(Records for locating described items)
-- BEGIN --
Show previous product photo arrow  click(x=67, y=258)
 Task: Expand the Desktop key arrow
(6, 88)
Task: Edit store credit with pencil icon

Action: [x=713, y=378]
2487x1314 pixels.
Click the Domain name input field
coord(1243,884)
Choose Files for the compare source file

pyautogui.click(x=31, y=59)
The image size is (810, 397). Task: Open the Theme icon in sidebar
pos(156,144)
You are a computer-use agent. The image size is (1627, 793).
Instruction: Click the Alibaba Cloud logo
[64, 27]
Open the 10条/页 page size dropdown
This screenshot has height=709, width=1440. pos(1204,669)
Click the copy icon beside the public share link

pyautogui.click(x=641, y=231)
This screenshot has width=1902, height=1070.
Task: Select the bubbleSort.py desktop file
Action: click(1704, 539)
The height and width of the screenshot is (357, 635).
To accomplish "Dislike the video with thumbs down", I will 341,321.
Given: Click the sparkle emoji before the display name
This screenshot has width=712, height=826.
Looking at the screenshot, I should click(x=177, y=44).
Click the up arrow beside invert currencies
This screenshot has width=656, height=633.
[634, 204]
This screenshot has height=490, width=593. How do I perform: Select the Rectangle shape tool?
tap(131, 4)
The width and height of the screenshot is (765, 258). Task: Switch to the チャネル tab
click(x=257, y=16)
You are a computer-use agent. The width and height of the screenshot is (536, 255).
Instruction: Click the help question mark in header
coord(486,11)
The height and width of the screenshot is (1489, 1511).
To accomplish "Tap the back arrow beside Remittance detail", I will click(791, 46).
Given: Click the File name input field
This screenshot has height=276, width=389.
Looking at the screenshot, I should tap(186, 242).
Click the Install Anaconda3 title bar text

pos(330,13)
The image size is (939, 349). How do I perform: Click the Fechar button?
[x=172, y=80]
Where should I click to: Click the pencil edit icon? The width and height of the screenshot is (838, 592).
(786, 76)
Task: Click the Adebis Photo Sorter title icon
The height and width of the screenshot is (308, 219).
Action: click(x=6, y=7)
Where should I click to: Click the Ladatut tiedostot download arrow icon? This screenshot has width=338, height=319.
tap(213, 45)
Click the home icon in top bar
-- END --
Task requirements:
Rewrite the records with every "pencil" renamed to "pen", keeping the rest unchanged.

Written response:
Show previous product photo arrow  click(x=67, y=258)
 Task: Expand the Desktop key arrow
(6, 88)
Task: Edit store credit with pen icon

Action: [x=713, y=378]
2487x1314 pixels.
Click the Domain name input field
coord(1243,884)
Choose Files for the compare source file

pyautogui.click(x=31, y=59)
The image size is (810, 397). Task: Open the Theme icon in sidebar
pos(156,144)
You are a computer-use agent. The image size is (1627, 793).
Instruction: Click the Alibaba Cloud logo
[64, 27]
Open the 10条/页 page size dropdown
This screenshot has height=709, width=1440. pos(1204,669)
Click the copy icon beside the public share link

pyautogui.click(x=641, y=231)
This screenshot has width=1902, height=1070.
Task: Select the bubbleSort.py desktop file
Action: click(1704, 539)
The height and width of the screenshot is (357, 635).
To accomplish "Dislike the video with thumbs down", I will 341,321.
Given: Click the sparkle emoji before the display name
This screenshot has width=712, height=826.
Looking at the screenshot, I should click(x=177, y=44).
Click the up arrow beside invert currencies
This screenshot has width=656, height=633.
[634, 204]
This screenshot has height=490, width=593. How do I perform: Select the Rectangle shape tool?
tap(131, 4)
The width and height of the screenshot is (765, 258). Task: Switch to the チャネル tab
click(x=257, y=16)
You are a computer-use agent. The width and height of the screenshot is (536, 255).
Instruction: Click the help question mark in header
coord(486,11)
The height and width of the screenshot is (1489, 1511).
To accomplish "Tap the back arrow beside Remittance detail", I will click(791, 46).
Given: Click the File name input field
This screenshot has height=276, width=389.
Looking at the screenshot, I should tap(186, 242).
Click the Install Anaconda3 title bar text

pos(330,13)
The image size is (939, 349). How do I perform: Click the Fechar button?
[x=172, y=80]
Where should I click to: Click the pen edit icon? The width and height of the screenshot is (838, 592).
(786, 76)
Task: Click the Adebis Photo Sorter title icon
The height and width of the screenshot is (308, 219).
Action: click(x=6, y=7)
Where should I click to: Click the Ladatut tiedostot download arrow icon? This screenshot has width=338, height=319.
tap(213, 45)
Click the home icon in top bar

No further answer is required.